Development Activities - Emerging areas
“The potential for doing biology that intersects with our local environment, whether it is our ecological or the clinical environment is now a reality. With the existence of different modes of doing research, individual laboratory based science (NCBS), research themes (inSTEM), supported by the availability of appropriate technology (CCAMP), this environment has the potential to do transformative work”. Prof. Satyajit Mayor, Director, NCBS and inStem.
Chemical Ecology Program
The Chemical Ecology Program focuses on a relatively new field of research in India and will result in the molecular characterization of interactions between various organisms (microbes, plants or animals). Such interactions and their understanding will impact many fields of biology, including agriculture (through their influence on pollination, crop size, and pest borne diseases), medicine (e.g. understanding the chemical basis of traditional medicine or how insect disease-vectors identify their mammalian hosts) and biotechnology (designing strategies for better crops through facilitating pollination, pest and disease transmission control). The chemical ecology program is interdisciplinary in nature, as it draws from ecology, evolution, chemistry, neuroscience, behavior and natural history. This makes the field contextual and therefore chemical ecology research needs to be conducted in places with rich organismal interactions.

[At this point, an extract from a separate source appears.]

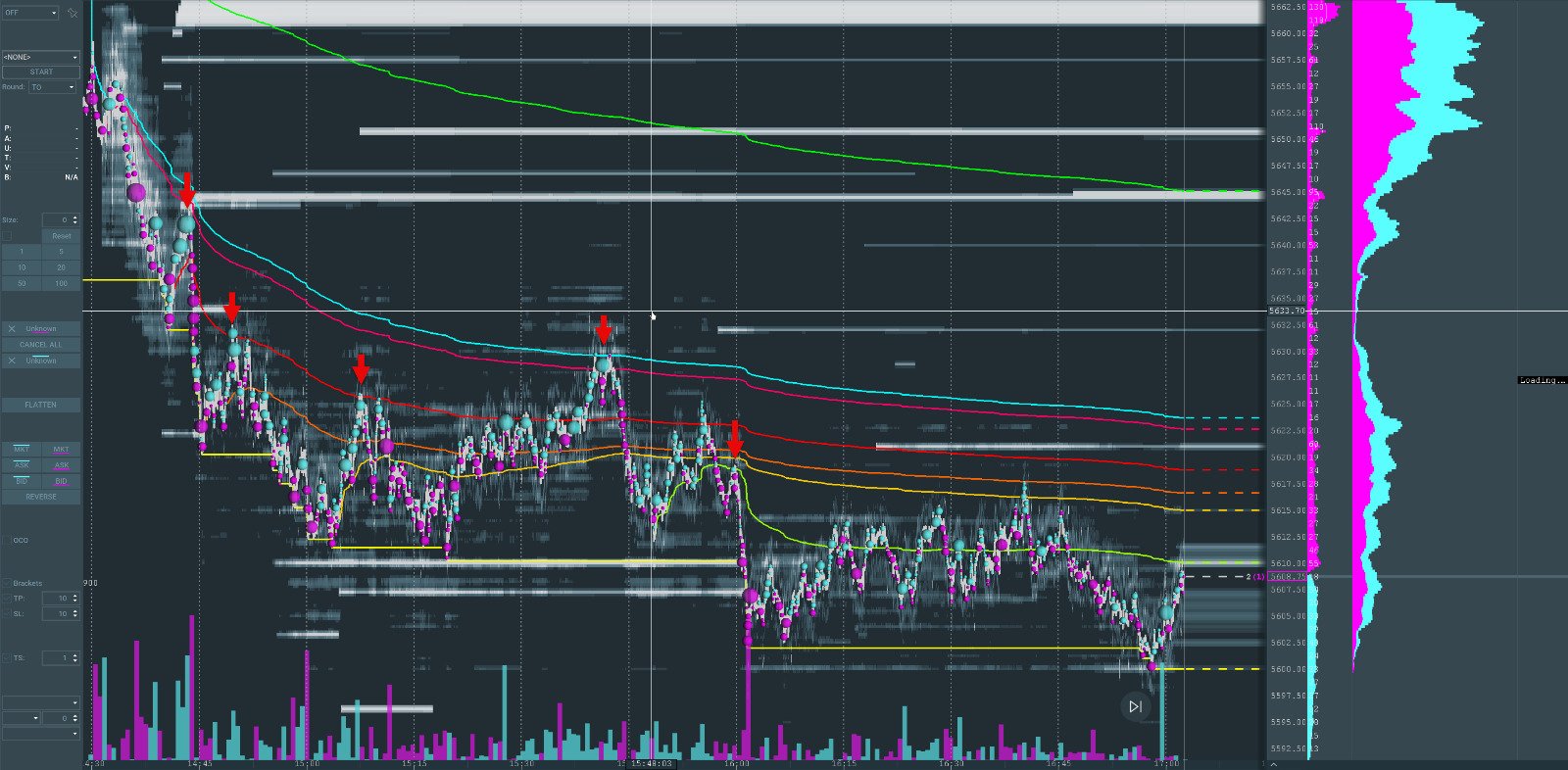Click the buy MKT button with cyan line
Image resolution: width=1568 pixels, height=770 pixels.
pyautogui.click(x=22, y=450)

Structural biology Program
Structural Biology is the general term used to understand the function of biological molecules from the arrangement of the atoms that make up the molecules in three dimensions. The primary techniques used are X-ray crystallography, Nuclear Magnetic Resonance Spectroscopy and Electron Microscopy. All of these techniques also rely on the ability of researchers to produce large quantities of pure biological molecules (often proteins). The last year has seen a tremendous increase in infrastructure in the campus structural biology program. We now hope to enhance our capabilities in single particle Electron Microscopy and tomography. The coming together of all the different structural biology techniques under one umbrella provides exciting opportunities for asking scientific questions that cannot be answered by any one technique alone. We expect exciting science in the next five years from the core structure biology groups and hope that biologists on our campus can begin to use structural biology as a powerful tool in their individual research programs - connecting structure to function.

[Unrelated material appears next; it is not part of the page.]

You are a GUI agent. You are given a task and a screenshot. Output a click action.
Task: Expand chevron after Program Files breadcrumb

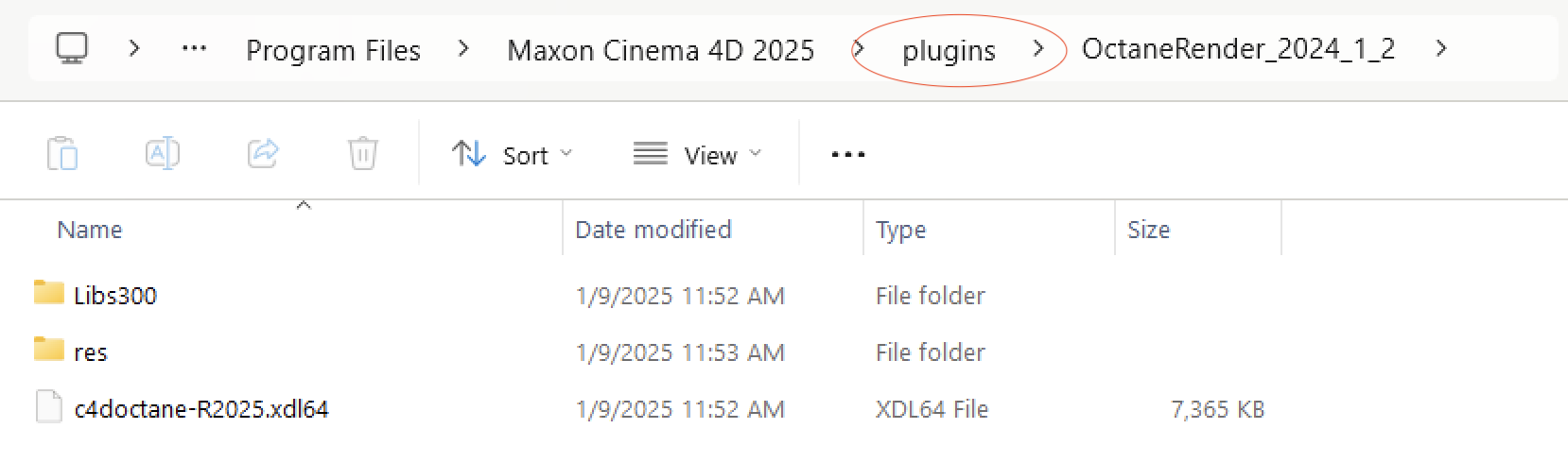click(463, 49)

Discovery Biology of Neuropsychiatric Disorders
Psychiatric disorders are a group of chronic disorders which affect about 2-3% population of young adults in India and across the world. Majorly, the genetic defects under the influence of environmental factors are attributed to the onset of psychiatric disabilities. We are developing a collaborative program jointly with clinicians at NIMHANS to probe mental illness at clinical and basic levels, with the goal of uncovering novel strategies for identifying and managing these disorders. Our researchers are working with the clinicians to develop a platform for investigating the cellular and molecular basis of psychiatric disorders in Indian population. DBNS aims to devise novel solutions for diagnosis and treatments of neuropsychiatric problems. Cutting-edge stem cell technology will be used to derive patient neuronal cell lines for genetic analysis and cell based assays in conjunction with information from large scale clinical analysis and this would collectively enhance understanding of the relationship between cellular phenotypes with disease progression.

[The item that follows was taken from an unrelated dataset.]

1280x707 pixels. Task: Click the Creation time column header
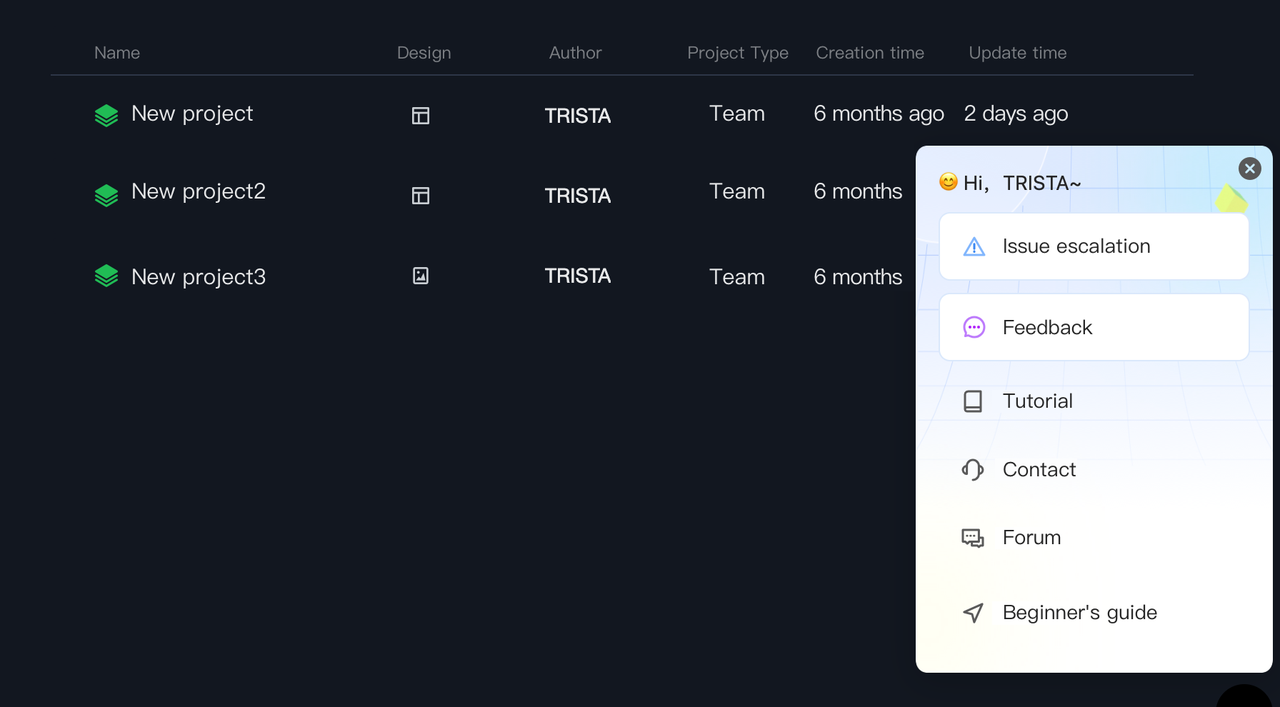[x=869, y=53]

Life sciences researchers today are confronted with petabytes of high-throughput data emerging from medical andmicroscopy imaging, high-speed behaviour and physiology data, spectroscopy, field and GIS datasets, and multiple sources. Rapid advances in technology have made it possible to generate and examine biological data on an unprecedented scale using statistical and computational tools. Biologists today need access not only to the means to generate such data but to analyze and utilize it for new breakthroughs. This requires concomitant training of the next generation of biology researchers and developing innovative means of data storage, transfer, mining and management. Research at the Bangalore BioCluster is diverse and complex and requires a carefully constructed computational infrastructure. The wide range of data emerging from structural biology, sequencing, microscopy, clinical research data, field stations and drug discovery require sophisticated tools, technology and people as a necessary infrastructure on campus. We hope to create such a system for our researchers.